Thursday, June 8, 2017

Celery Vases: Forgotten Stars of the Victorian Dinner Table

During Summer 2017, the Martha Blakeney Hodges Special Collections and University Archives will have an exhibit of the Jacocks Celery Vase Collection in the Reference Exhibit Cases. The collection is comprised of 24 matching pairs of celery vases. It is a small part of a 700-piece collection of pressed and cut glass celery vases that was willed to the University of North Carolina at Chapel Hill by W.P. Jacocks, who helped to develop the first public health nutrition program in North Carolina. Jacocks, a one-time quarterback at UNC Chapel Hill, went on to receive a Doctorate of Public Health from Johns Hopkins. In the early days of the Public Health Program, Dr. Jacocks was active in the “Hookworm” program, working to eradicate hookworm disease and other ailments in South Asia. In 1942, Jacocks retired to Chapel Hill and he passed away in 1965.

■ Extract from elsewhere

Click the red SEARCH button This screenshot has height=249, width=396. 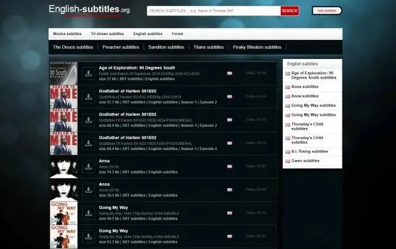[289, 11]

Jacocks began collecting the vases in the 1940s, during his tenure with the State Board of Health in North Carolina. In Victorian times, celery was presented in beautiful and expensive cut glass vases, seen as symbols of wealth. Celery was considered a “high status” food due to its labor intensive growing process and difficulty to keep fresh and was an expensive vegetable. During its period as a status symbol, celery was displayed prominently near the center of the table as an important part of the setting. Pressed glass vases made from a mold were less expensive and therefore more accessible to middle class families. Both pressed and cut glass vases can be seen in this collection. In the final decades of the 1800s, the popularity of celery vases gave way to the celery dish, an attractive, subtle way to show sparkle and still add prestige to the table.

The concept of the celery vase demonstrates how taste and luxury change over the centuries. Scarcity and labor cost made celery a “fashionable commodity,” but as celery gradually became easier to grow, harvest, and keep fresh it was no longer a “rare” or expensive vegetable. In addition, glass d├ęcor, including celery vases, became more accessible and less prestigious and its once prominent place on the dinner table declined.

These pieces from the Jacocks Celery Vase Collection were given to the university in 1983. Gladys Strawn Bullard, Jacocks’ former colleague in the state nutrition program and Vice Chairman of the University of North Carolina at Greensboro’s Board of Trustees, requested a permanent gift of the celery vases for an exhibit in the School of Home Economics.

The vases, along with a commemorative certificate, were presented to UNCG Chancellor William Moran, by UNC Chapel Hill chancellor, Christopher C. Fordham III. An exhibit was created in recognition of the contributions of UNCG alumni in the state’s nutrition program, which was displayed in the entrance of the School of Home Economics, now the Stone Building on College Avenue. In 2011, the collection became part of the University Archives Artifact Collection.